International Employment Lawyer "Tomorrow's Leader" Paulina Mendietta

REFORM TO PREVENT LABOR EXPLOITATION

On June 8, a reform to the General Law to Prevent, Punish and Eradicate Crimes in Connection With Human Trafficking and for the Protection and Assistance to Victims went into effect, as of which working hours that exceed, on a permanent basis, the limits established in the Federal Labor Law will be considered as labor exploitation and may be sanctioned with imprisonment and fines.

Specifically, Article 21 of the aforementioned ordinance was amended to establish a new section, in the following terms:

“Article 21. Whoever exploits one or more persons for labor shall be sanctioned with imprisonment of 3 to 10 years and a fine of 5,000 to 50,000 days.

Labor exploitation exists when a person obtains, directly or indirectly an unjustifiable benefit, economic or otherwise, in an unlawful manner, through the work of others, subjecting the person to practices that go against their dignity, such as:

I. Dangerous or unhealthy conditions, without the necessary protections in accordance with labor legislation or existing standards for the performance of an activity or industry;

II. Existence of a notorious disproportion between the amount of work performed and the payment made for it,

III. Wages below what is legally established.

IV. Working hours exceeding those stipulated by law.

In the case of people belonging to indigenous and Afro-Mexican groups and communities, the penalties will be from 4 to 12 years of imprisonment and from 7,000 to 70,000 days of fines.”

In regard to criminal penalties, the reform does not make it clear whom may be considered active subjects or co-perpetrators. This legal void does not make clear whether the mere participation in the corporate structure of the employer company or the performance of positions considered by the Law as representatives of the employer can be considered sufficient to presume their involvement in the criminal conduct.

However, the addition to the aforementioned article must be interpreted along with the Federal Labor Law and the considerations of the reform decree, in order to understand the legislator's intention regarding the length of the workday. In this sense, the Law establishes that the workday is the time during which the employee is under the employer’s command, with a limit of 48 hours per week for the daytime shift (from 6:00 a.m. to 8:00 p.m.), 42 hours for the night shift (from 8:00 p.m. to 6:00 a.m.) and 45 hours for the mixed shift (up to 3 and a half hours at night).
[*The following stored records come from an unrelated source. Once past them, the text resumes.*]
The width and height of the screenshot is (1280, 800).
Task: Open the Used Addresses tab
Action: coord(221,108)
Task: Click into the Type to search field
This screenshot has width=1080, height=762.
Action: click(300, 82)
Additionally, it establishes the following:

"Article 66.- The working day may also be extended for extraordinary circumstances, without ever exceeding three hours a day or three times a week.
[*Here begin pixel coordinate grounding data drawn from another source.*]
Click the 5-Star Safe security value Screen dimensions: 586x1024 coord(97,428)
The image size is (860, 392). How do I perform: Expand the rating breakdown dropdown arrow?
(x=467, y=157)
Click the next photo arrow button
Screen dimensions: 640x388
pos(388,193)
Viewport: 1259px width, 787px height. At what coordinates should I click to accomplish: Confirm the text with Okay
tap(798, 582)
Article 68.- Workers are do not have the obligation to render their services for a longer time than that allowed in this chapter [That is to say, more than 9 hours per week].

The extension of overtime in excess of nine hours a week, obligates the employer to pay the worker the excess time with two hundred percent more than the salary corresponding to the hours of the workday, regardless to the penalties established in this Law."

Therefore, the Law establishes the possibility of extending the workday due to extraordinary circumstances –not on a continuous or permanent basis–, without exceeding 3 hours a day or 3 times a week (9 hours) and these hours must be paid with an extra 100% of the corresponding hourly wage. Notwithstanding that the Law establishes the hypothesis for exceeding 9 hours of overtime per week, this does not imply that it is permitted, since in addition to obligating the employer to pay it with 200% more than the corresponding hourly wage, the Law establishes in article 1002 a fine for the equivalent of 50 to 5000 times the Standard Unit of Measurement and Update.

Although with this reform, companies must ensure that the working hours of their employees do not continuously and permanently exceed the limits contained in the Federal Labor Law, the considerations of the reform decree are clear in establishing that the additions to Article 21 of the General Law seek to protect and guarantee the human rights of the victims of trafficking, most of whom are vulnerable groups. Consequently, if a person voluntarily chooses to work longer hours, they will be entitled to remuneration for the exceeding time and this would not constitute a form of labor exploitation, unless it is a conduct that violates the above-transcribed labor provisions.

Therefore, we consider that the crime of labor exploitation is triggered when: (a) the working day exceeds the ordinary legal limits on a continuous and permanent basis, insofar as it violates the worker's dignity and possibility to rest; (b) the employees work overtime against their will, or without their consent; or (c) in addition to having excessive working hours, they are not paid according to the terms established by law.